Extracted material section start
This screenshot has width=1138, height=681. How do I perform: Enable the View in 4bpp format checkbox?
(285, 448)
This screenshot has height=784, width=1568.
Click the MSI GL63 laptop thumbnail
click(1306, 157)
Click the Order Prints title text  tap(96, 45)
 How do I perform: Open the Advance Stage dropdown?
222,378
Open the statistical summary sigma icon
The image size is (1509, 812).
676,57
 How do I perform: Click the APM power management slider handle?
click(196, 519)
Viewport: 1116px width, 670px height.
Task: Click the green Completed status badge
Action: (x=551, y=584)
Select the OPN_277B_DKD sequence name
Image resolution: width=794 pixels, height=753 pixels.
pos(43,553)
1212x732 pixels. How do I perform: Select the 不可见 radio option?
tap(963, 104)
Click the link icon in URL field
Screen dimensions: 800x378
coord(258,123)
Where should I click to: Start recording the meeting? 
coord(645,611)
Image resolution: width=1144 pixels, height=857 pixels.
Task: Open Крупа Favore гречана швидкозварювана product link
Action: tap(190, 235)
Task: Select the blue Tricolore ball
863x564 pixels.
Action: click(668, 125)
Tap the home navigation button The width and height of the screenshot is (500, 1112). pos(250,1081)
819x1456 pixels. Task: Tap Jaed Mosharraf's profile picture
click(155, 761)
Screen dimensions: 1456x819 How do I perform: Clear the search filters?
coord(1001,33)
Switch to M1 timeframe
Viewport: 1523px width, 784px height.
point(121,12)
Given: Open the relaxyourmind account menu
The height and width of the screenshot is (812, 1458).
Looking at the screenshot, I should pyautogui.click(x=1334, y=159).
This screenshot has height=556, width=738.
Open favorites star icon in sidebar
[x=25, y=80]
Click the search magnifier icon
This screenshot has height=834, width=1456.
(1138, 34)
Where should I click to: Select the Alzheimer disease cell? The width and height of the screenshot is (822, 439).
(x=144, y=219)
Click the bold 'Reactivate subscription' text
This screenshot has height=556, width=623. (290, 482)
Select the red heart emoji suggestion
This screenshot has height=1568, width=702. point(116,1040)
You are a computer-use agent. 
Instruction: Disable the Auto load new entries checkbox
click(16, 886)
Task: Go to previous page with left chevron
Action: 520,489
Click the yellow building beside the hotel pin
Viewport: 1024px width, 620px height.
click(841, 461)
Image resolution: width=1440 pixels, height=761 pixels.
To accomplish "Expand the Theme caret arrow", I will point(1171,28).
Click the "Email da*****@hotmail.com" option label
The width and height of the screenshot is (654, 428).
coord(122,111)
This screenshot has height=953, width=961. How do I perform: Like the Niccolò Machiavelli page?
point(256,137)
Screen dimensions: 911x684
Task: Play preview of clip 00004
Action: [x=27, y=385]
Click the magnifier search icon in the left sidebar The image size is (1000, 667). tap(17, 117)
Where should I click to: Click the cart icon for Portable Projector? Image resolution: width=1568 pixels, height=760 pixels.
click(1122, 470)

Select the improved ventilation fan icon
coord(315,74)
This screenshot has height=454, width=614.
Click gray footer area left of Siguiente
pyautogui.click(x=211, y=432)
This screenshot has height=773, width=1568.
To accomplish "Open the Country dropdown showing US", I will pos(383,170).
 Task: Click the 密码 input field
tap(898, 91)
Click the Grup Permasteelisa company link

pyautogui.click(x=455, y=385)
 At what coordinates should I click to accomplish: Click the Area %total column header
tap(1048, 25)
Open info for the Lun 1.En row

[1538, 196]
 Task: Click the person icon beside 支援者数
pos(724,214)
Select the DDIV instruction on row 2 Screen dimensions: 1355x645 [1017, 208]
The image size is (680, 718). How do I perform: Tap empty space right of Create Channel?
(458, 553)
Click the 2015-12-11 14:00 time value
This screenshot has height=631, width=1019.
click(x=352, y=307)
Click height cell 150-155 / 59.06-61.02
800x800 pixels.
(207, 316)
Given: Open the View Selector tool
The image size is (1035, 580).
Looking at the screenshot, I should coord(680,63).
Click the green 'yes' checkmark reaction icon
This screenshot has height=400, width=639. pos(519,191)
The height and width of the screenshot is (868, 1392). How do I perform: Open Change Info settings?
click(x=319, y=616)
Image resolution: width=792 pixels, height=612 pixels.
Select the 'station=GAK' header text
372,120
Extracted material section end
*What you will do*
Among the entries above, how many lines include the word "Given"? Reply with the number only.

*Final answer*
2